[Collected data entries]
>>>>
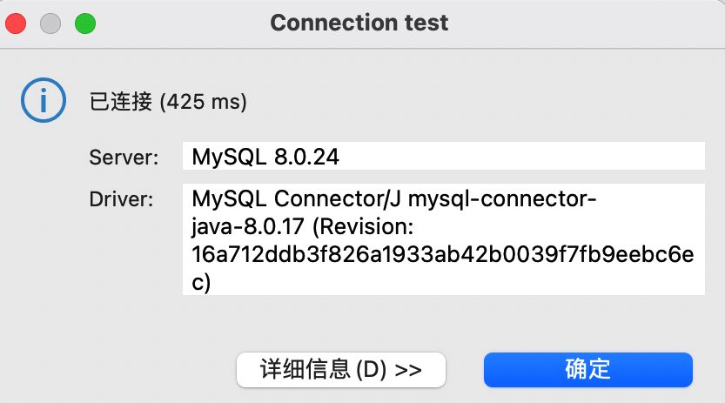The image size is (725, 403).
Task: Click the "Connection test" window title
Action: (x=359, y=22)
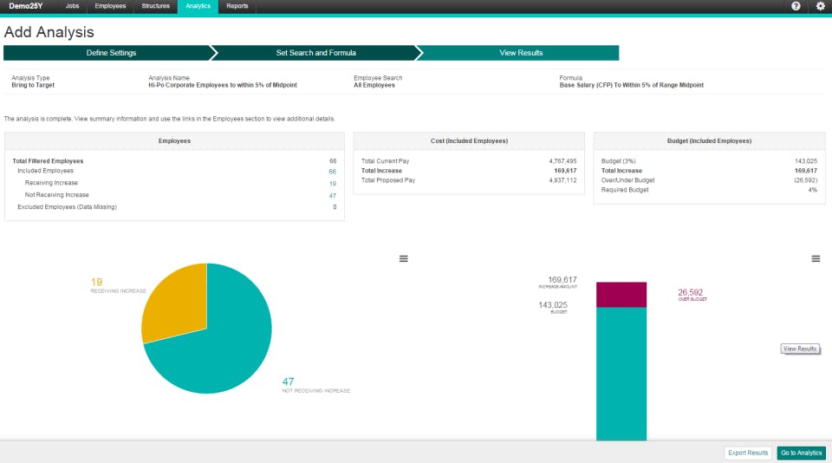Open budget bar chart hamburger menu
Image resolution: width=832 pixels, height=463 pixels.
[x=816, y=258]
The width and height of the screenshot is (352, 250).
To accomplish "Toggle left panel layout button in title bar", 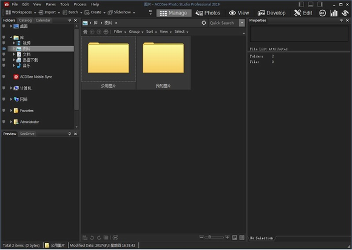I will tap(301, 4).
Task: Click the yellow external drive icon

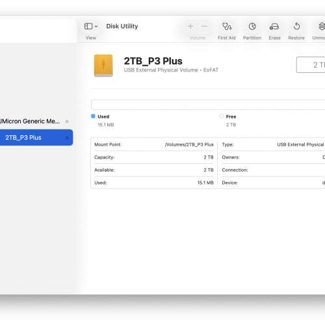Action: point(103,66)
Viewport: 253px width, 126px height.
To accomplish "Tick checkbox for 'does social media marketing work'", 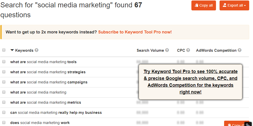I will [x=4, y=122].
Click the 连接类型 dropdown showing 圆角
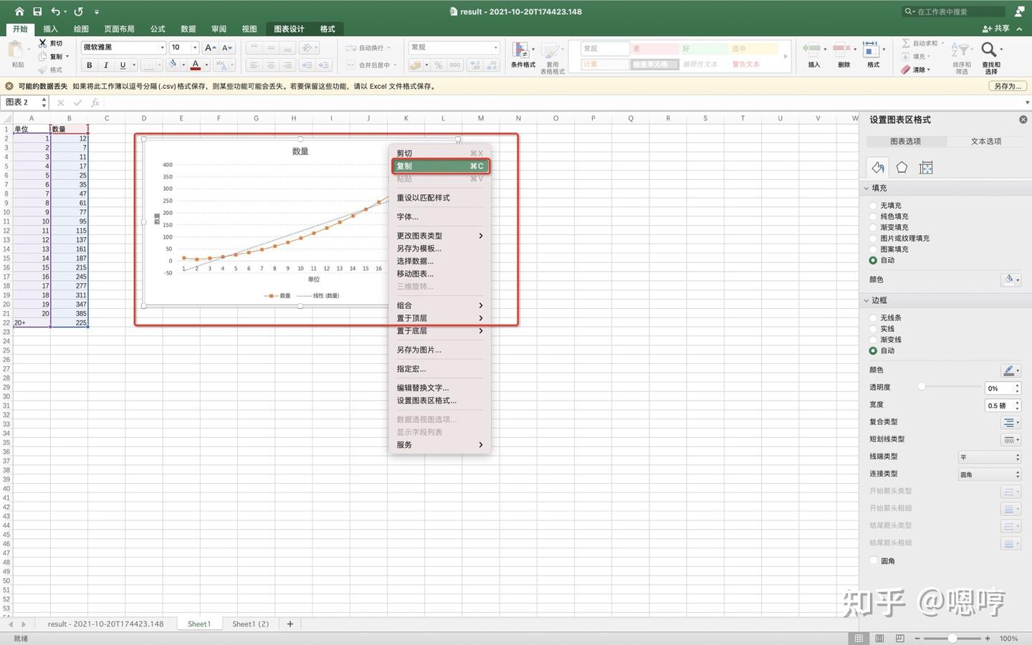This screenshot has height=645, width=1032. [x=989, y=474]
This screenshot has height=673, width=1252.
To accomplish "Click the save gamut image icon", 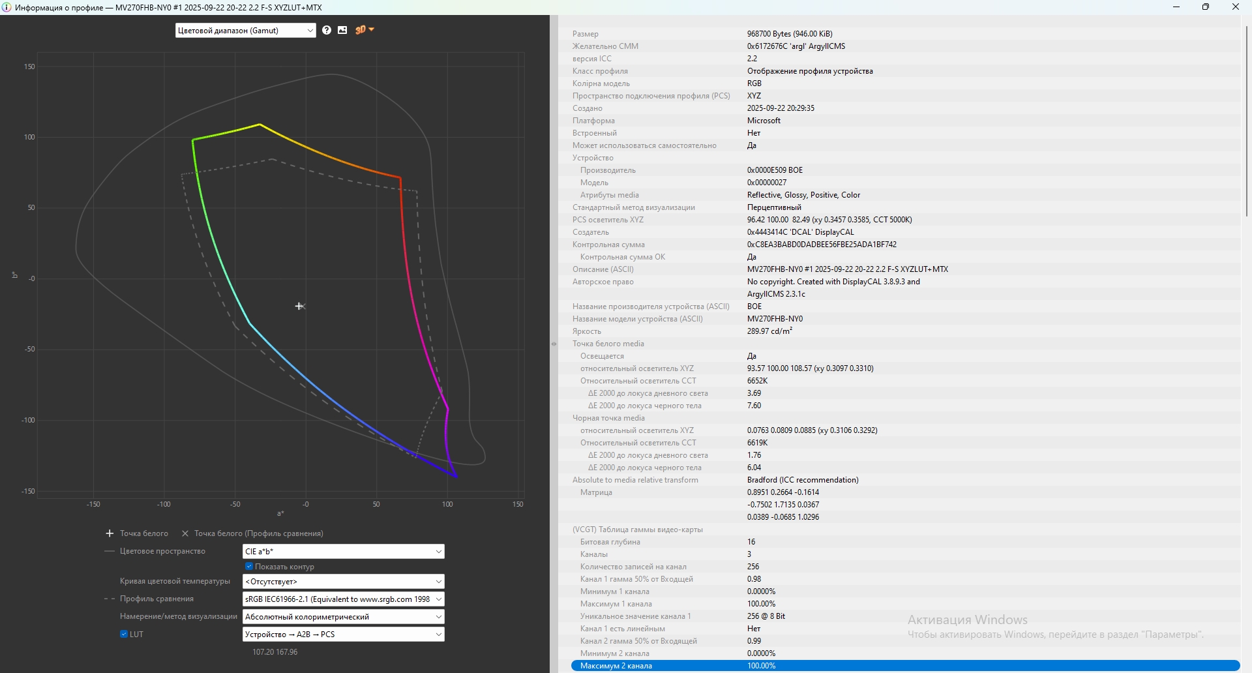I will [342, 30].
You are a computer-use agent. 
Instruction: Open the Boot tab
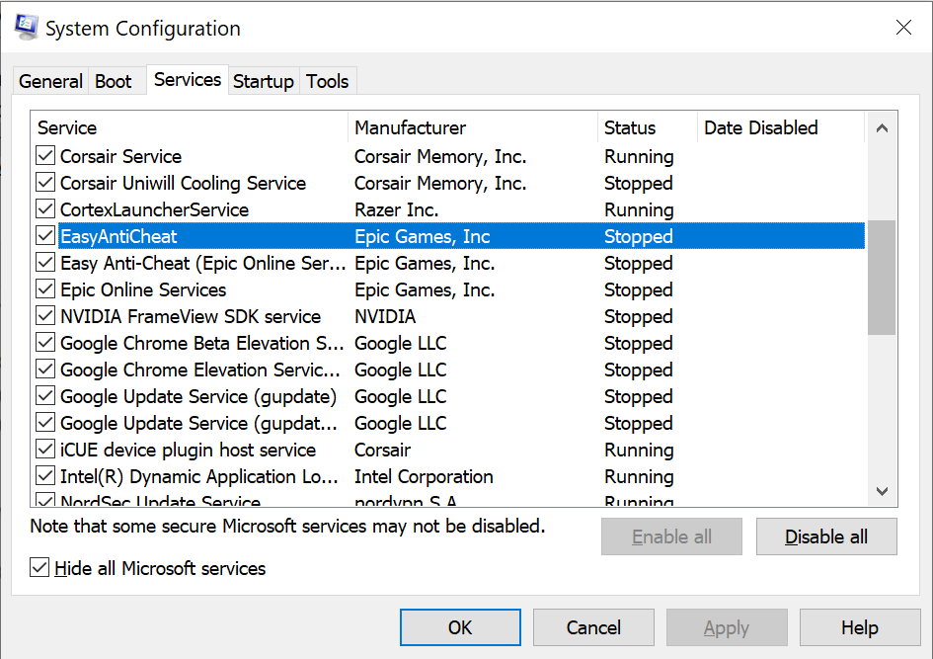point(113,81)
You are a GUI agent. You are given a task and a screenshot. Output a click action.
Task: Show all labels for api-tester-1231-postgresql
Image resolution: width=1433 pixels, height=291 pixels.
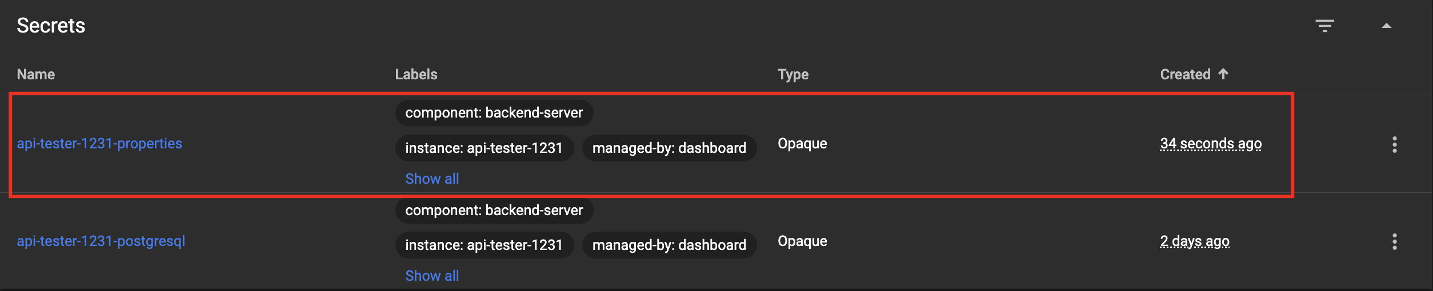(x=432, y=276)
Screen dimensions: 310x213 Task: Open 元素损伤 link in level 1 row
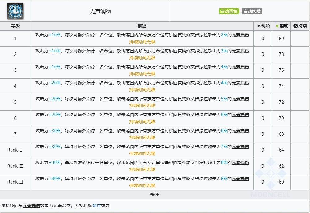coord(240,35)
<<<<
*What is needed*. Beginning with the line containing "Image resolution: width=1433" and ending with the last line of the data, output those lines exactly and nothing more. Omit every picture.

*Solution to this exercise*.
Image resolution: width=1433 pixels, height=291 pixels.
(x=432, y=276)
Screen dimensions: 310x213 Task: Open 元素损伤 link in level 1 row
coord(240,35)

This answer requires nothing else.